Directed by Susanna White ("Generation Kill") and written by Tom Stoppard from Ford Madox Ford's novels, the show stars Benedict Cumberbatch ("Sherlock") as Christopher Tietjens, an aristocratic government statistician committed to upholding fast-fading notions of honor, duty, God and country.
Married to the cruel, promiscuous Sylvia (Rebecca Hall, the unmissable one), Tietjens pines for the young suffragette Valentine (Adelaide Clemens) with whom he once shared a near-kiss on a misty morning.
Whether fighting for an ideal England that he believes is history or enduring the reputation of a cuckold, Tietjens perfectly embodies Ford's long-suffering good soldier.
"I stand for monogamy," he pronounces at one point. "Monogamy and chastity."

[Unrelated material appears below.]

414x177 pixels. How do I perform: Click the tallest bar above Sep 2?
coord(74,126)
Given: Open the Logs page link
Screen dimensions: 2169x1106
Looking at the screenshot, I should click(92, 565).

Neither of which is nearly as entertaining as the captivating Sylvia, who energizes "Parade's End" with every sneer, barb and knife twist.
"He's making corrections in the 'Encyclopedia Britannica!'" she scoffs, after tossing a plate to startle her doodling husband. "If I'd killed him no jury would convict!"
Best known for her supporting role in "Vicky Cristina Barcelona," Hall is a marvel here, at once vicious and vulnerable. We're on her side from the first episode, when she casually dismisses her doting, possibly suicidal dolt of a lover.
"Oh Potty, I do hope you're not going to behave badly," she sighs. "I miss my husband. He's a block of wood, but it's like being with a grown-up man rather than trying to entertain a schoolboy.
"I say, you're not going to kill yourself, are you, Potty?"
"Parade's End" debuts at 9 p.m. Tuesday on HBO.